* _What you need to do_:
a) In the trading signals passage, take the part starting at "4th signal entered: 50%" and ending at "248.98 points as of Friday at the close.", and substitute "stake" for "position" everywhere it occurs.
b) Convert the stored data rows into a numbered list, starting at the row that contains "Image resolution: width=650" and ending at the last row, with blank rows left out.

— Begin Source —

4th signal entered: 50% short position on October 4, 2007 at 13,956;
5th signal entered: 50% short position COVERED on January 9, 2008 at 12,630, giving us a gain of 1,326 points.
6th signal entered: 50% long position on January 9, 2008 at 12,630, giving us a loss of 248.98 points as of Friday at the close.
7th signal entered: Additional 50% long position on January 22, 2008 at 11,715, giving us a gain of 666.02 points as of Friday at the close.
Under the Chairmanship of Alan Greenspan, the Federal Reserve shifted from a policy of planning and conducting monetary policy for the “most probable scenario” to the “worst case scenario” under reasonable and predictable circumstances. Robert Rubin, the former Secretary of the Treasury under President Clinton, had articulated this “doctrine” in his biography, “In an Uncertain World: Tough Choices from Wall Street to Washington” - justifying its adoption from his experience as an arbitrageur at Goldman Sachs. In short, the Fed Chairman and the Secretary of the Treasury, as guarantors of the U.S. financial system, need to have the following questions etched into their minds, especially during times of crisis:
- What is a probable worst-case scenario if the Fed or the Treasury does not tackle the problem or if it does not tackle the problem in an efficient manner? What are the potential economic or political ramifications?
- What are the most efficient tools, and more importantly, what tools are available to the Fed or the Treasury to counter the crisis with a “debilitating first strike” to restore confidence in the financial system?
- What other potential crises or “unknown unknowns” do we need to look out for? Given the complexity of today's global financial system, such variables are definitely much more prevalent than they used to be even ten years ago. Given this, should policy makers err on the side of caution and ease or flood the financial system with more liquidity than most participants expect?
With the mass development of nuclear weapons during the Cold War – and more importantly, with the development of three distinguished ways to deploy these weapons – the United States, for the first time in history, was able to deliver a debilitating “first strike” on an opponent's leadership and the bulk of its nuclear arsenal in as little as two hours during a wide scale war. Moreover, with three distinguished means of deploying these weapons (through land-based ICBMs, stealth bombers such as the B-2, and submarine-launched ballistic missiles), this also meant the Soviet Union could never have delivered a debilitating first strike on the United States. In other words, the doctrine of “mutually assured destruction” was actually fairly lopsided in favor of the US. Nonetheless, the concept of a “debilitating first strike” was extremely important in the event of war between the Soviet Union and the United States, for obvious reasons. While the annihilation of a sovereign country's leadership with a “first strike” was fairly new at the time, this concept could be partially extended back to earlier times, with one example being the Japanese bombing of Pearl Harbor.

— End Source —
— Begin Record extracts —

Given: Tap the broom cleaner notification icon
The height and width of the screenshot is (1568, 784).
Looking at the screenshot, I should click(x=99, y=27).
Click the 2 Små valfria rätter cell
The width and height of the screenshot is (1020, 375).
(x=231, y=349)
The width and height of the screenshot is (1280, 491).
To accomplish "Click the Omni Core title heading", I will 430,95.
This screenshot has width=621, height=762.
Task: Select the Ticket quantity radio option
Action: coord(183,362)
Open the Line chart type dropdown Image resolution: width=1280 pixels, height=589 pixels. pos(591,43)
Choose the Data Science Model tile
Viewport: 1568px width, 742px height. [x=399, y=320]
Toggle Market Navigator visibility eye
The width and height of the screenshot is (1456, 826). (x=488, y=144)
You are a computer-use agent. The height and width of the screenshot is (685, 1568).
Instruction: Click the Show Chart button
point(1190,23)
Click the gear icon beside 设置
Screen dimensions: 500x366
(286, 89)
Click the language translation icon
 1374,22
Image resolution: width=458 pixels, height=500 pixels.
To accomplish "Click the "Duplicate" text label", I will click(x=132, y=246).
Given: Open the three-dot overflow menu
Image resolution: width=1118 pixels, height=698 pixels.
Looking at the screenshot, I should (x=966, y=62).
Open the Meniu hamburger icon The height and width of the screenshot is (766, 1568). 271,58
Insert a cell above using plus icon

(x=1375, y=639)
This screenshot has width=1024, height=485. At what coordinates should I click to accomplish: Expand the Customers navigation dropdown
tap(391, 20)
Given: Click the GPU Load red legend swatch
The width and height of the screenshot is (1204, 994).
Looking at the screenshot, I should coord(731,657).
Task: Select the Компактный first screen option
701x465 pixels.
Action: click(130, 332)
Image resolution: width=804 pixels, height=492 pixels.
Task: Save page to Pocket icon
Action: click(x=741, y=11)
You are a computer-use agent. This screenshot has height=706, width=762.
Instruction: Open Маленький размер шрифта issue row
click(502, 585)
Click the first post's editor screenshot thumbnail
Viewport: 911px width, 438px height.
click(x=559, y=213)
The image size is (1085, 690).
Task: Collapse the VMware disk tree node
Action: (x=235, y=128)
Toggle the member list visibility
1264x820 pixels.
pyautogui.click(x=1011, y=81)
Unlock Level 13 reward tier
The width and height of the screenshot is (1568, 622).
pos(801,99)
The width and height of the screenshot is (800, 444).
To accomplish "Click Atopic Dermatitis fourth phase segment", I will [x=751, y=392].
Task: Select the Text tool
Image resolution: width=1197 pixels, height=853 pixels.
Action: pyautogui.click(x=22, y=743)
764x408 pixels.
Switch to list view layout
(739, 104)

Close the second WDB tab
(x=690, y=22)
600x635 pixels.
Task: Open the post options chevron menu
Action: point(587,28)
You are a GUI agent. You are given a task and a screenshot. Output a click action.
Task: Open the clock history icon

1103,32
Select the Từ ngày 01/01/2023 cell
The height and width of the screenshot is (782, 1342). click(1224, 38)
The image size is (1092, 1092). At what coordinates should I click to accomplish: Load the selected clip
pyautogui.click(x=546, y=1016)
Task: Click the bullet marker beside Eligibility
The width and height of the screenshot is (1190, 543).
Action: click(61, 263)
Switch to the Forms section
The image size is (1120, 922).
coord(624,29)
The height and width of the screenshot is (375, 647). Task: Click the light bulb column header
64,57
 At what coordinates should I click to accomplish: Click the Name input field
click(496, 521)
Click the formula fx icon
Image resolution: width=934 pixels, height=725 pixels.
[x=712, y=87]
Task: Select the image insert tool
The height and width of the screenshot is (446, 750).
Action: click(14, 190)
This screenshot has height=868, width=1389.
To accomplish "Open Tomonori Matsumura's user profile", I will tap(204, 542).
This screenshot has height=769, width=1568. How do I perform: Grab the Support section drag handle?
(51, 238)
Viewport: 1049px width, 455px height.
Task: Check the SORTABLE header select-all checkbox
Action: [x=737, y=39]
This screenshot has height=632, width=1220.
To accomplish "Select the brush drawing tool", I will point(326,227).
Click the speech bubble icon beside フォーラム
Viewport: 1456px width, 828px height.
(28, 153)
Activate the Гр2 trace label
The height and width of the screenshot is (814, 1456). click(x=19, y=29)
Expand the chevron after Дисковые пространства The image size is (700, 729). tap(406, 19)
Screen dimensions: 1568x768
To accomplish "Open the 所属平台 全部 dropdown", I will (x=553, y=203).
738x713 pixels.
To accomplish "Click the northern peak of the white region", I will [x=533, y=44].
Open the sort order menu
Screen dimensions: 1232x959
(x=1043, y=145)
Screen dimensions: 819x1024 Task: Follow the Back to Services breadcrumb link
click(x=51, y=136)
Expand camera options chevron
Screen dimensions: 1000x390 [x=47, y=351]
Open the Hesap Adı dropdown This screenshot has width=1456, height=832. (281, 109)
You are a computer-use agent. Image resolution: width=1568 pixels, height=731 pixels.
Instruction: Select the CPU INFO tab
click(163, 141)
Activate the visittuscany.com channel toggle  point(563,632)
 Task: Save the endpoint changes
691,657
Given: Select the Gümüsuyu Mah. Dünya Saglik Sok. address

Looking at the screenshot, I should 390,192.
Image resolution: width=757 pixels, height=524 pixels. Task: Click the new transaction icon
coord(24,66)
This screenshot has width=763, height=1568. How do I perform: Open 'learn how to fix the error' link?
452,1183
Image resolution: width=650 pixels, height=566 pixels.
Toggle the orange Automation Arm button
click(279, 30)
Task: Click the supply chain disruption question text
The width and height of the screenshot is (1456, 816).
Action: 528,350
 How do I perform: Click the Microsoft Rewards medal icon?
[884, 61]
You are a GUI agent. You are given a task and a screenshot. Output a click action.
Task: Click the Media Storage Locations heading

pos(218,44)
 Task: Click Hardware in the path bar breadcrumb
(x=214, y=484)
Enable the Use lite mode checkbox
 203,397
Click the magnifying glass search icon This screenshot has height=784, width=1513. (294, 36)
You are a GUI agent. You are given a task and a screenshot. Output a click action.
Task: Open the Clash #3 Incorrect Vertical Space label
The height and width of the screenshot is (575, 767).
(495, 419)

— End Record extracts —

* _Solutions per task_:
a)
4th signal entered: 50% short stake on October 4, 2007 at 13,956;
5th signal entered: 50% short stake COVERED on January 9, 2008 at 12,630, giving us a gain of 1,326 points.
6th signal entered: 50% long stake on January 9, 2008 at 12,630, giving us a loss of 248.98 points as of Friday at the close.

b)
1. Image resolution: width=650 pixels, height=566 pixels.
2. Toggle the orange Automation Arm button
3. click(279, 30)
4. Task: Click the supply chain disruption question text
5. The width and height of the screenshot is (1456, 816).
6. Action: 528,350
7.  How do I perform: Click the Microsoft Rewards medal icon?
8. [884, 61]
9. You are a GUI agent. You are given a task and a screenshot. Output a click action.
10. Task: Click the Media Storage Locations heading
11. pos(218,44)
12.  Task: Click Hardware in the path bar breadcrumb
13. (x=214, y=484)
14. Enable the Use lite mode checkbox
15.  203,397
16. Click the magnifying glass search icon This screenshot has height=784, width=1513. (294, 36)
17. You are a GUI agent. You are given a task and a screenshot. Output a click action.
18. Task: Open the Clash #3 Incorrect Vertical Space label
19. The height and width of the screenshot is (575, 767).
20. (495, 419)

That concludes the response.